Can you reproduce the entries between the line holding "Task: Enable the Step Line checkbox" and the line holding "Action: point(1373,848)", inclusive, with "Step Line" changed to "Step Area" and everything else left as it is, omitting the pictures?

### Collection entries
----
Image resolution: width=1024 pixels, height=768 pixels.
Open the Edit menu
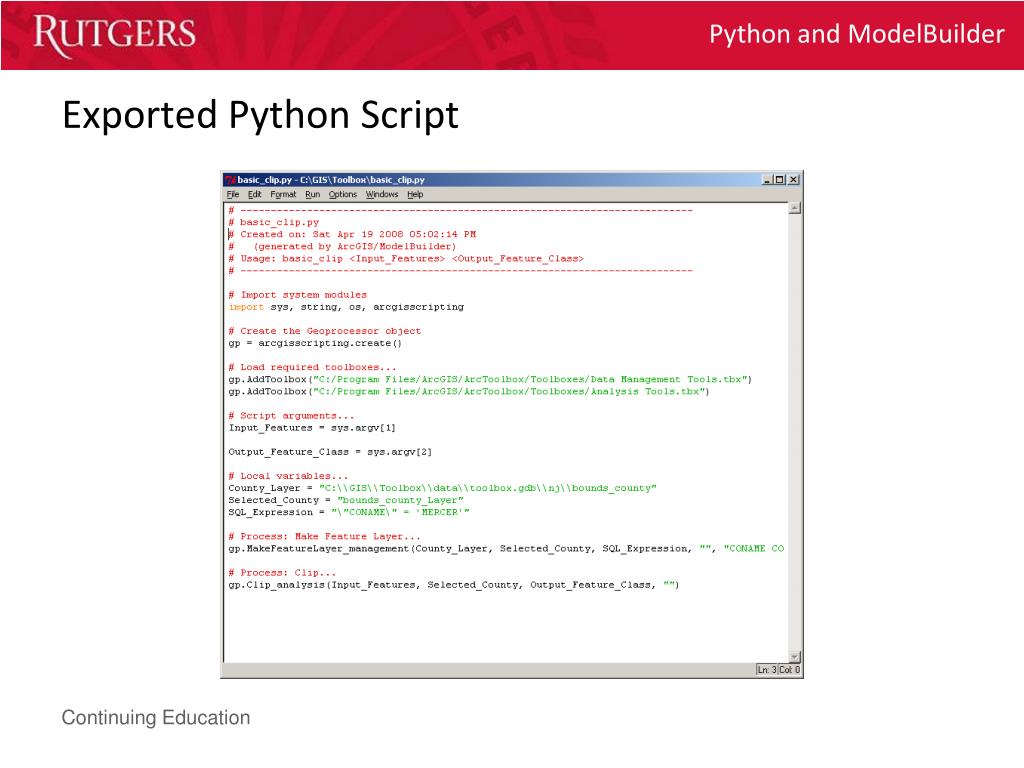(254, 194)
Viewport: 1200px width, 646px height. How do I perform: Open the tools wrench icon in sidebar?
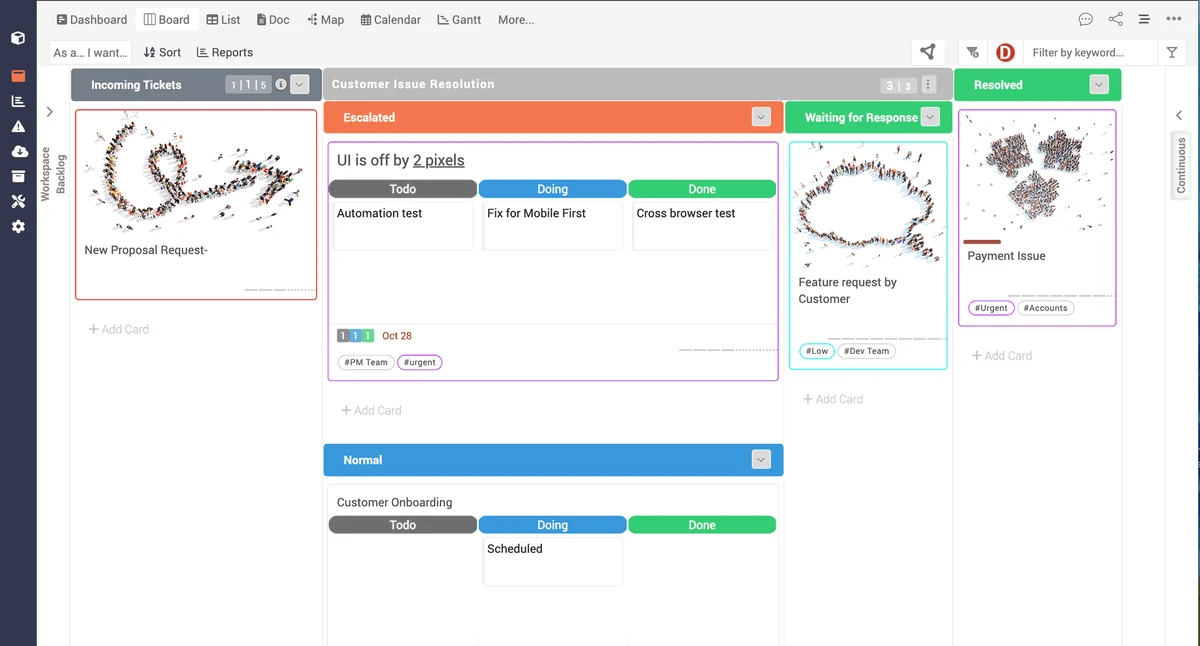click(18, 201)
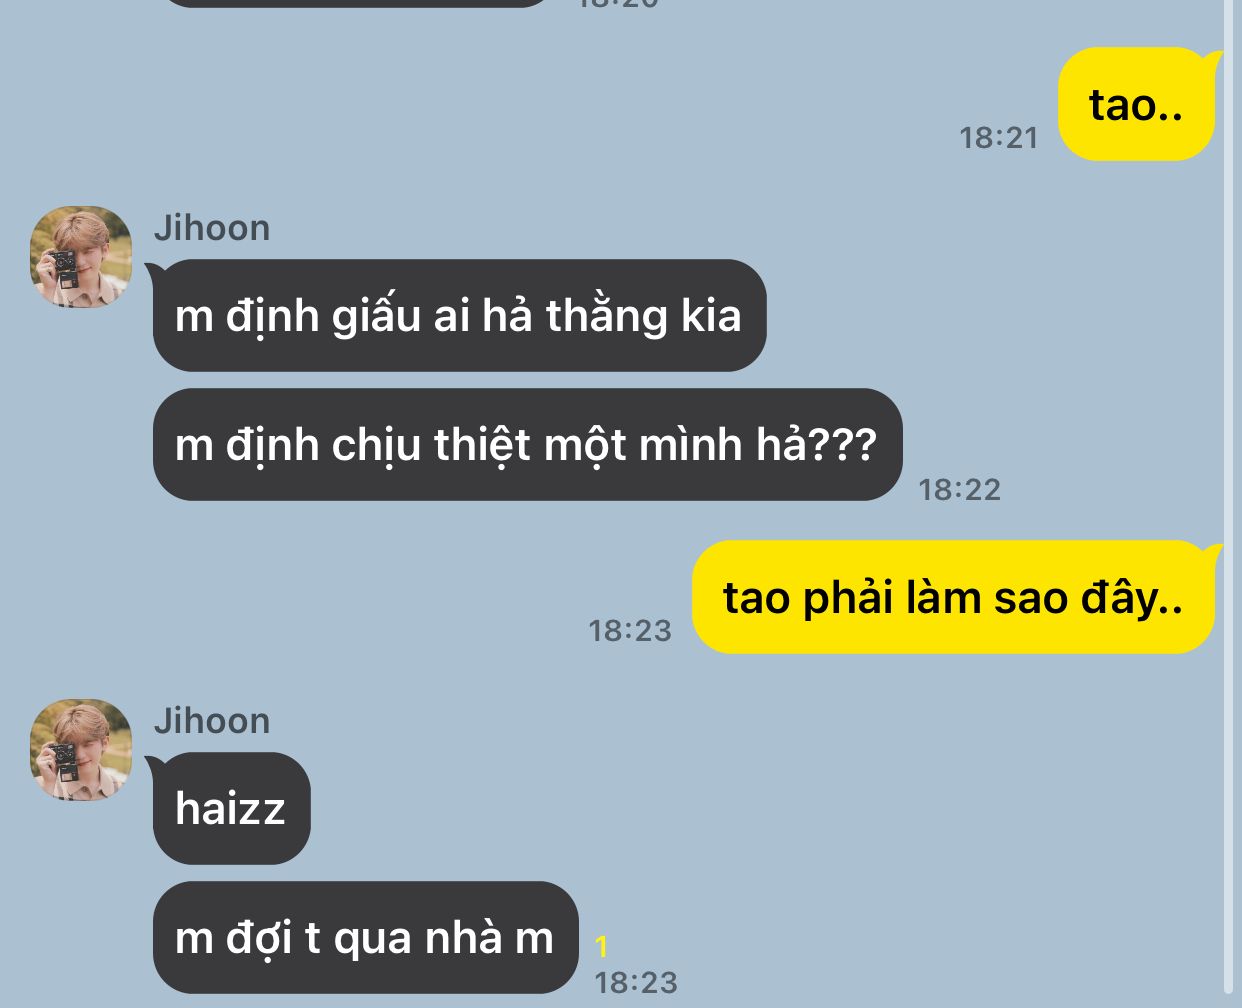Select the 'm định giấu ai hả thằng kia' bubble
The height and width of the screenshot is (1008, 1242).
tap(459, 316)
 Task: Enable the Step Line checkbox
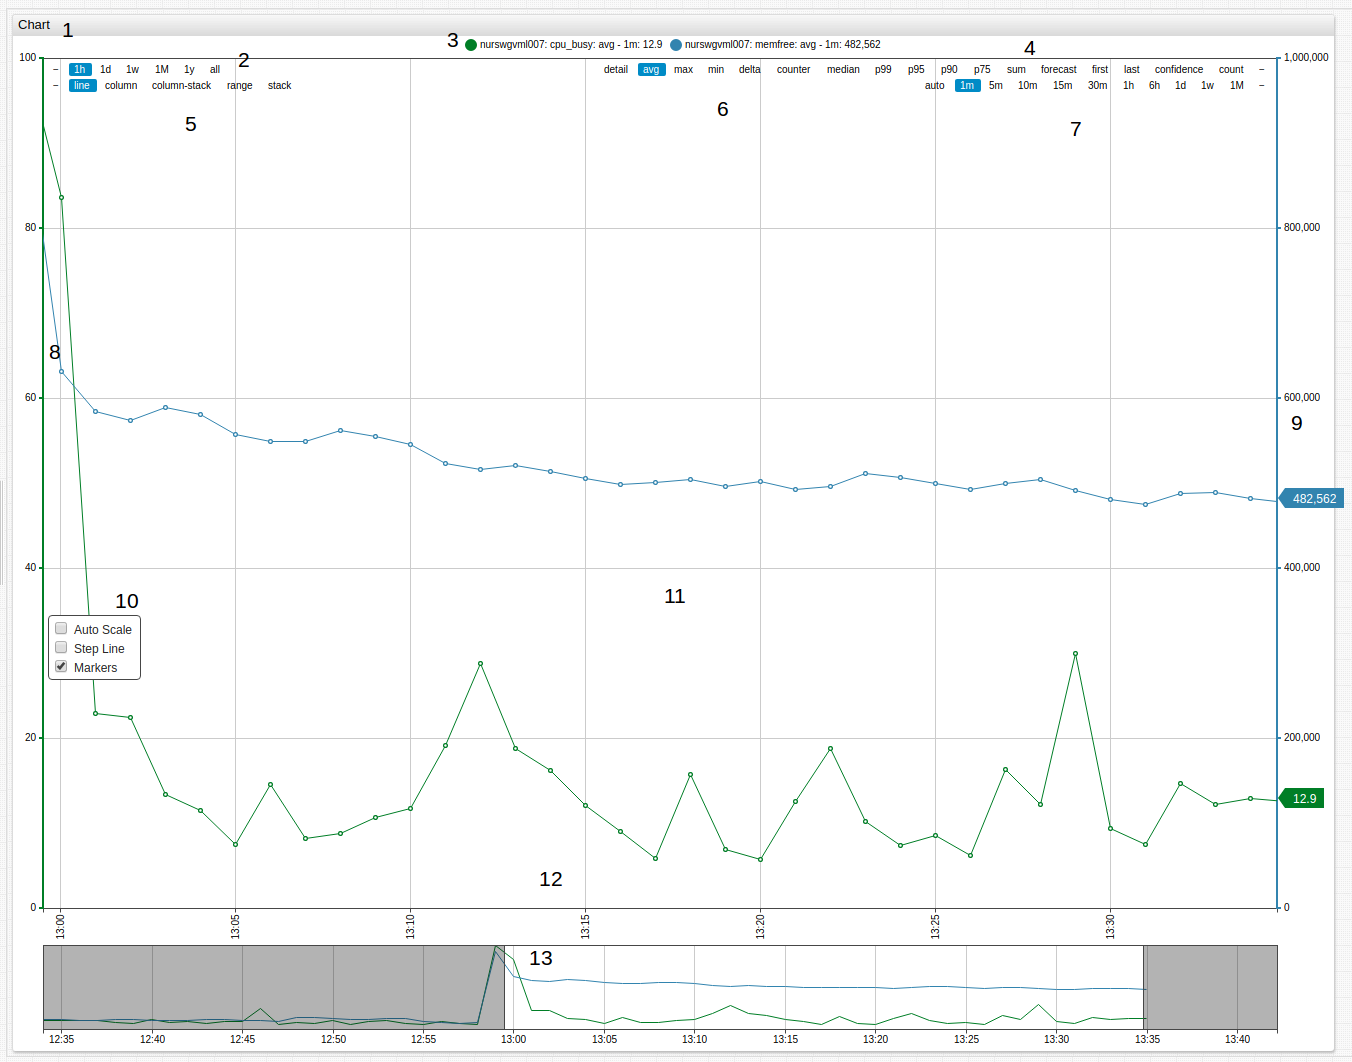click(x=61, y=647)
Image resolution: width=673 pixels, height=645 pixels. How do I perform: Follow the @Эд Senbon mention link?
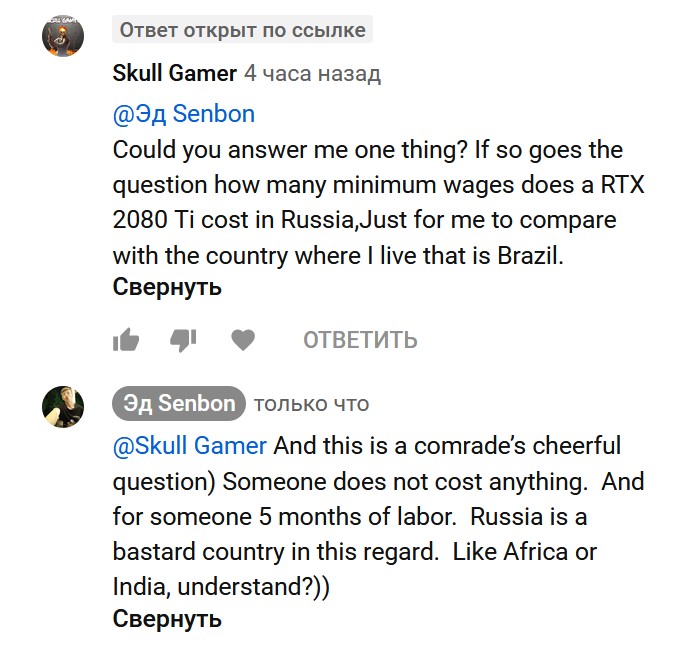coord(184,114)
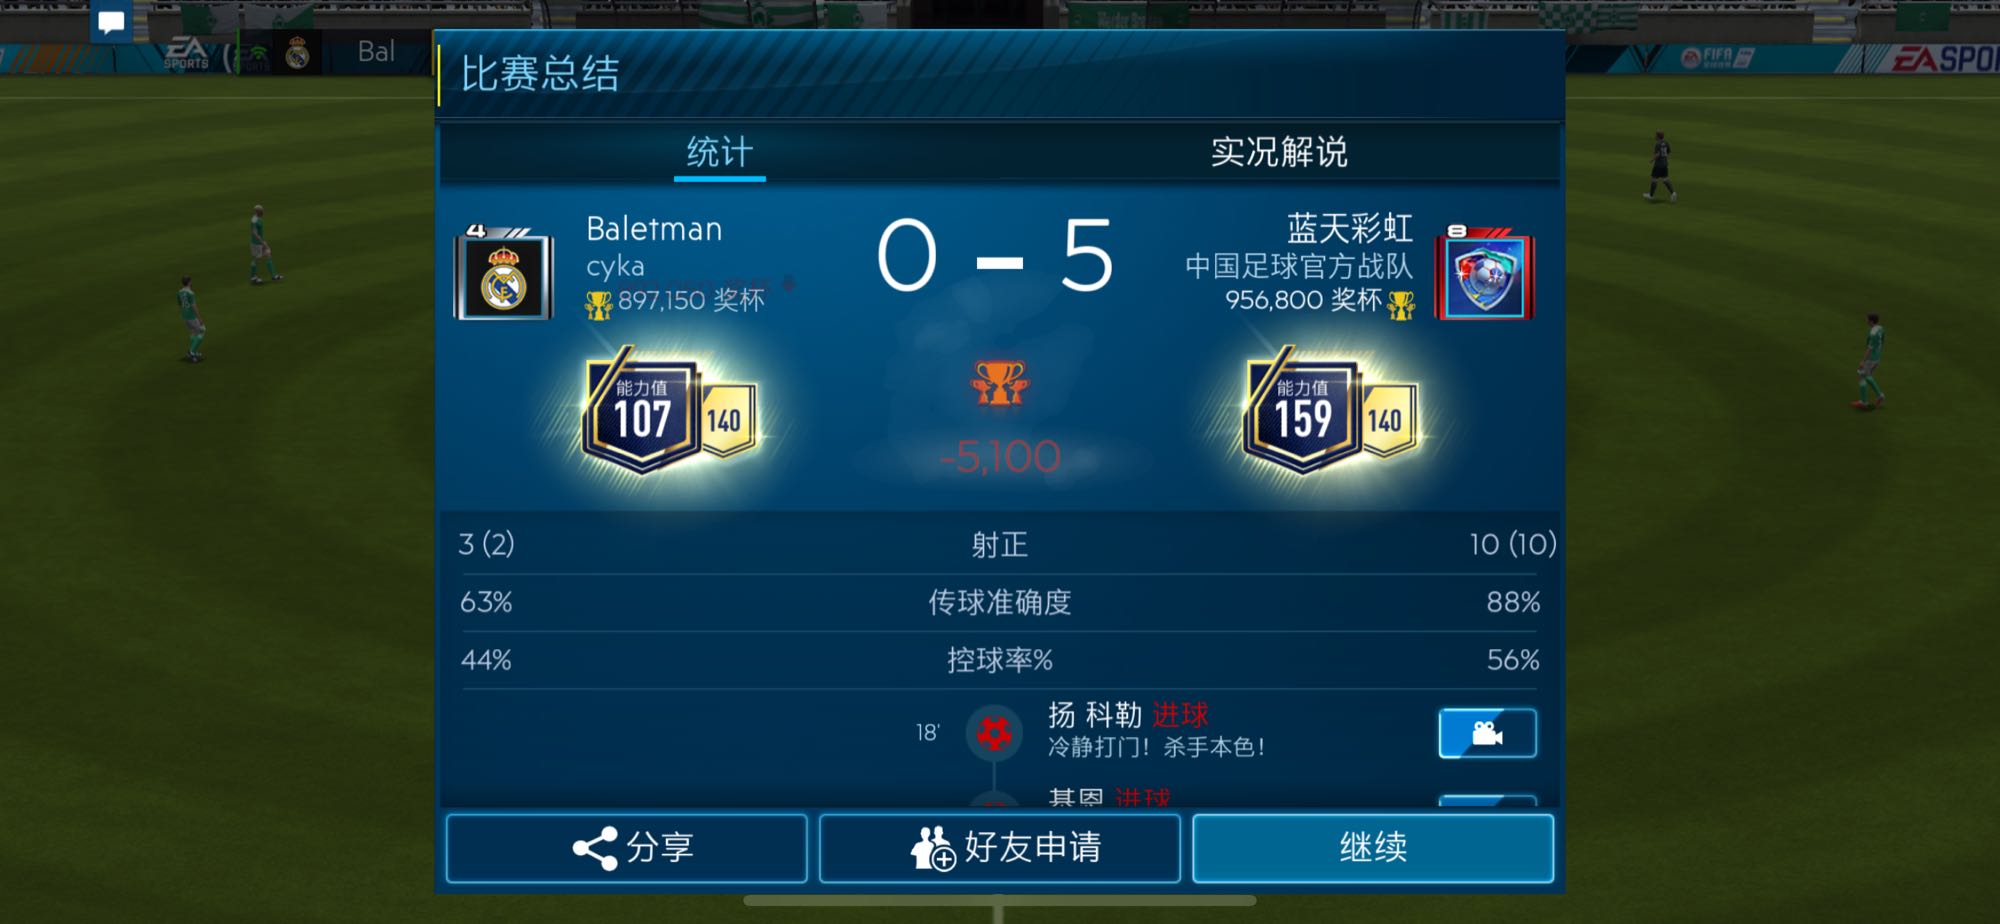2000x924 pixels.
Task: Tap the 继续 continue button
Action: point(1373,848)
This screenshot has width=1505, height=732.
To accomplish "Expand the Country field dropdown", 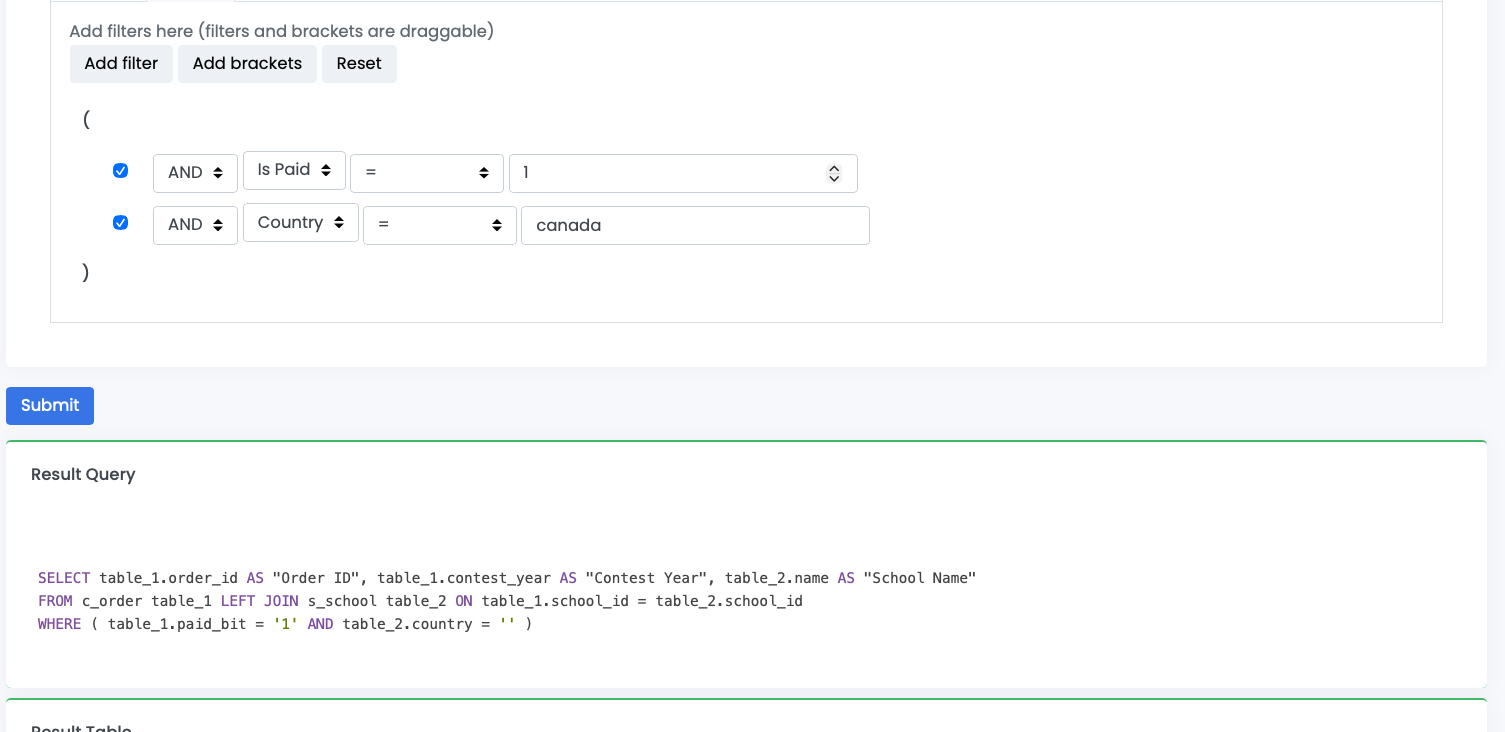I will click(300, 223).
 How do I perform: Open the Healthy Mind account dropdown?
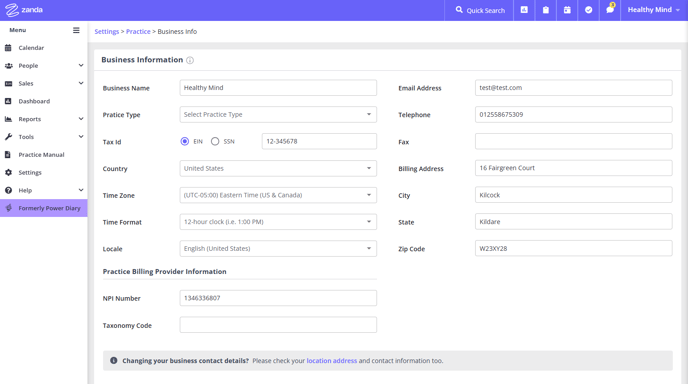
----
### Answer to this task
 Task: Enable the Step Area checkbox
click(x=61, y=647)
Image resolution: width=673 pixels, height=645 pixels. How do I perform: Follow the @Эд Senbon mention link?
coord(184,114)
2000x924 pixels.
Task: Tap the 继续 continue button
Action: point(1373,848)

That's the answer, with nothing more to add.